Allen Hamid Ziaimehr, a principal engineer at Arizant Healthcare, says his firm uses contract workers both to supplement and extend skills the firm already has. "It has to do with timing," he says. "A particular job might be beyond our expertise, and we don't want to have to hire someone quickly, or we might have a call for a certain skill but not need that skill again for another decade. It's easier just to bring in what we need when we need it."

"Our company and our engineering department have been growing very rapidly for the past two years," reports Mark Rackin, a senior electrical engineer at Panasonic Automotive Systems Company. "If it weren't for contractors, both on-site and remote, we would not have been able to attain the success and profitability levels we now have that enable us to justify and fund many new permanent positions."
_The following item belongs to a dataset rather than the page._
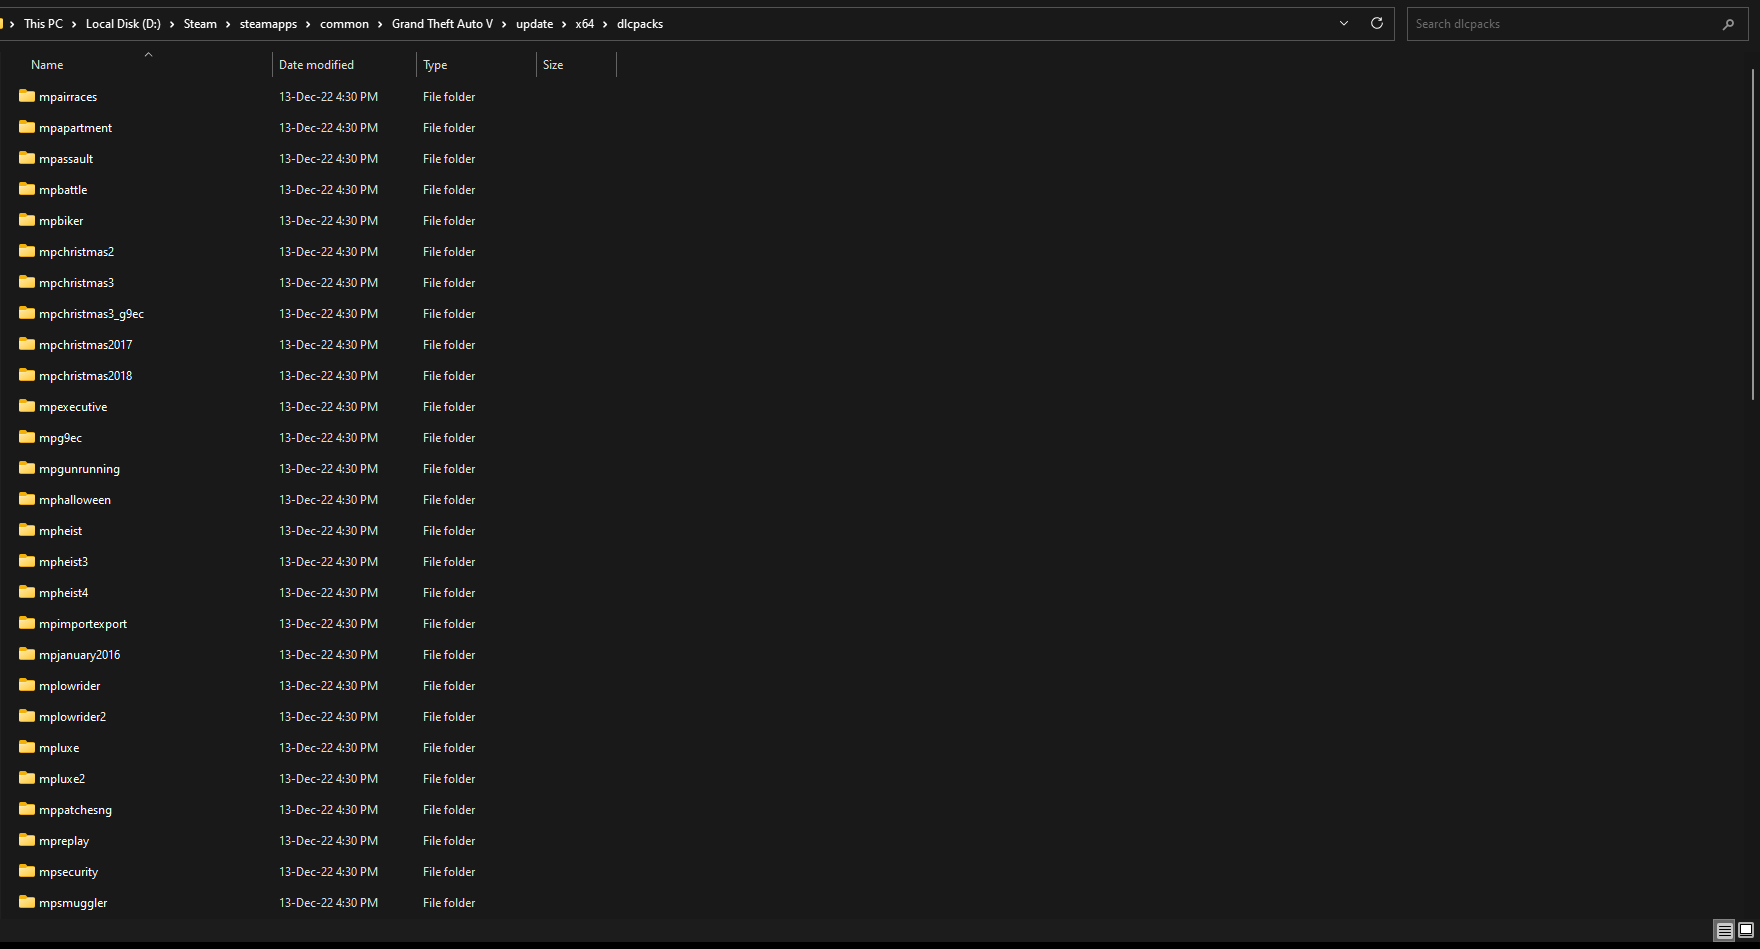Switch to details view layout
The height and width of the screenshot is (949, 1760).
click(1725, 931)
The need for speed is one of the drivers behind the increased use of contract workers, according to Adrien Abbasi, a design electrical engineer at Optivus Technology. "We had a job that required working from a high level down to detail design. It would have taken a long time, and we didn't have enough manpower, so we hand the specs to a contractor, get the design, and produce the device," he says.

But Abbasi finds working with contract employees more difficult than working with in-house staff. "With a full-time employee, if you have a problem with a drawing or a procedure you just walk into their office, or call a meeting, and reach a quick agreement," he says. "But \[the contract workers\] work from home or over the Internet, and most of the time they're not here. You send e-mails and then wait for them to respond. It's very challenging, and projects get delayed. Also, no matter how good a writer you are, it's always more difficult to raise points on paper than when you're meeting face to face."
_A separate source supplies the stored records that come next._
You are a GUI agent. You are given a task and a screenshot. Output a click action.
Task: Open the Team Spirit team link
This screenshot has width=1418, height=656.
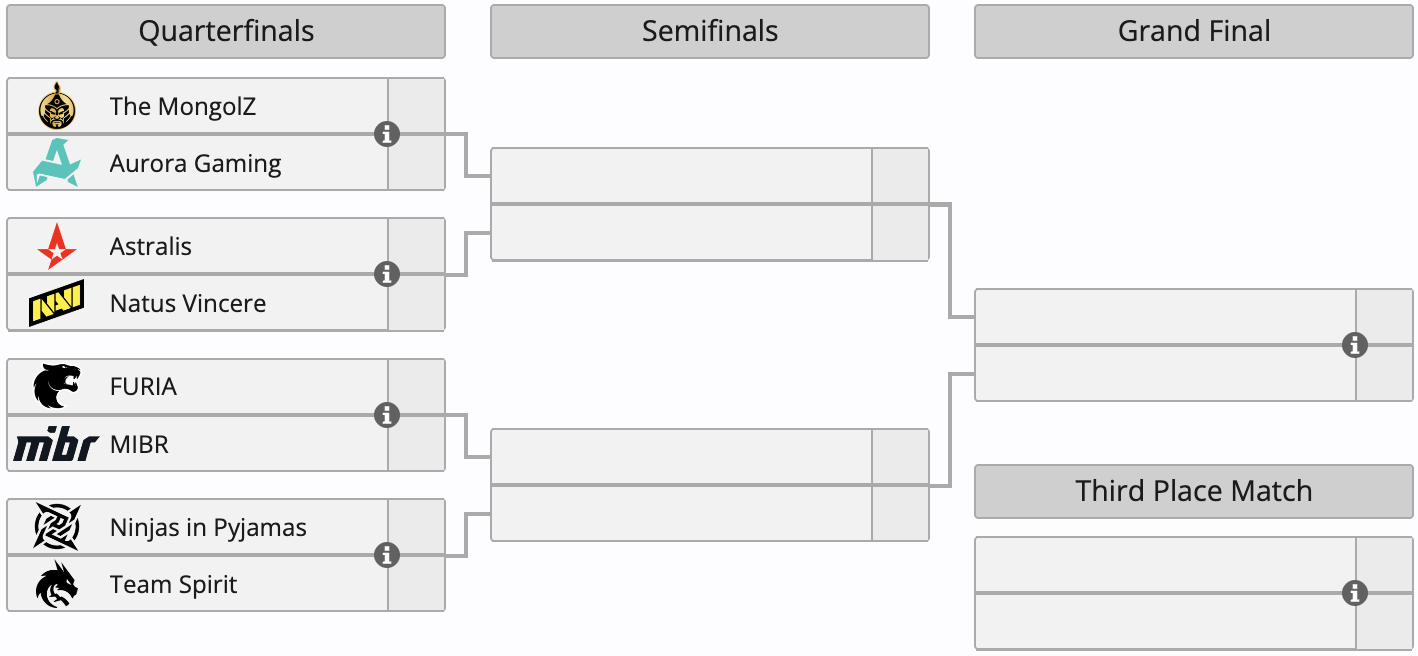tap(174, 585)
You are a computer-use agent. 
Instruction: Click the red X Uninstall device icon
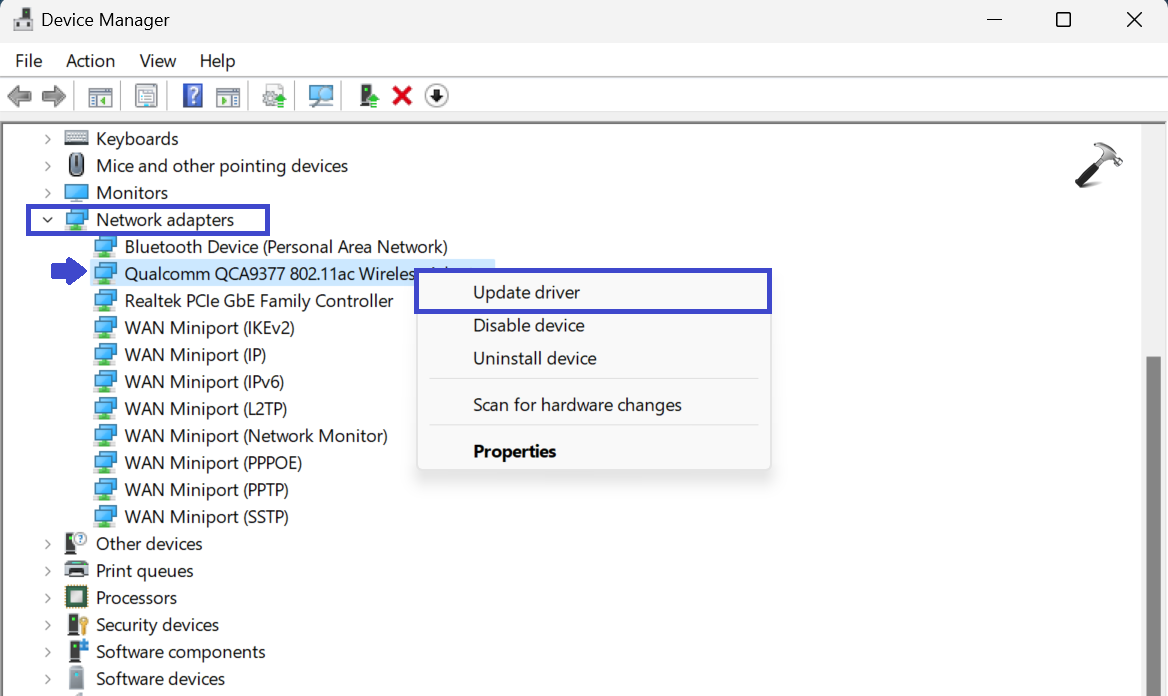point(402,96)
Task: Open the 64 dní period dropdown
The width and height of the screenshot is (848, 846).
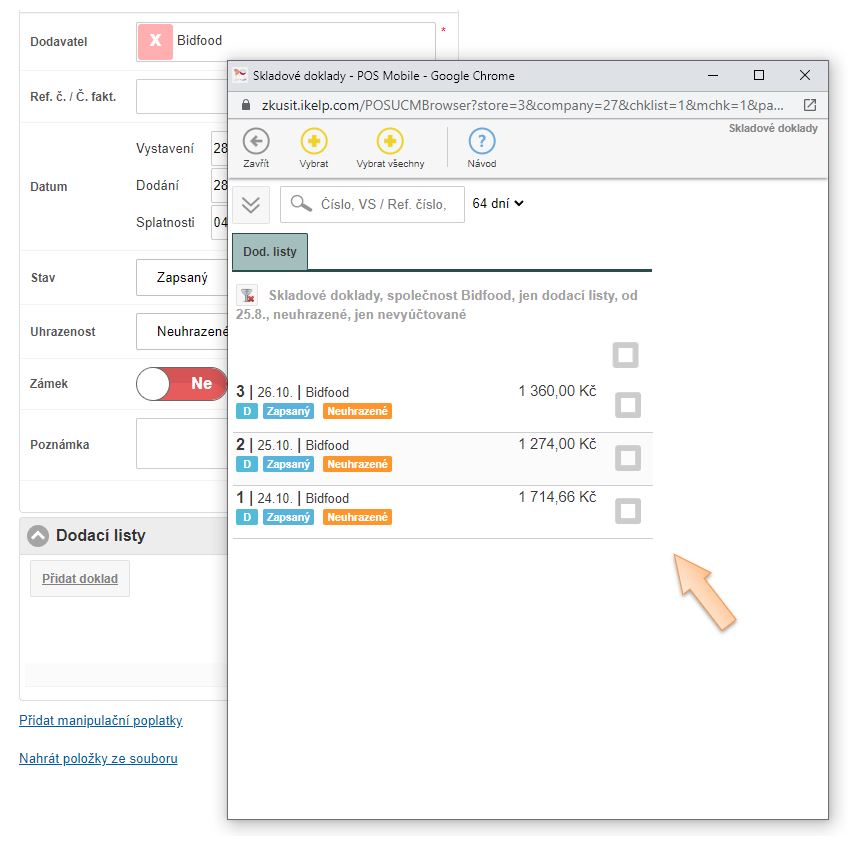Action: pos(498,203)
THROWAWAY PEOPLE Adam Stienecker, currently a graduate student at the University of Toledo, says the firm at which he was previously employed hired contract workers "when things weren't getting done as fast as the company wanted, but then they'd forget the reason they hired them and decided to fire them. It was cyclical. The contract workers would slowly creep back in, then be fired again. Management saw them as people who could be thrown away, so it wasn't a big issue to them. The contract engineers knew that and could handle it."

But the revolving door presents problems. "It is extremely difficult to have design continuity when the people doing the design are contractors, unaware of previous pitfalls and design problems, who move on after they are paid for their efforts," says Kim Myers, a senior electrical engineer at Paxar Corp.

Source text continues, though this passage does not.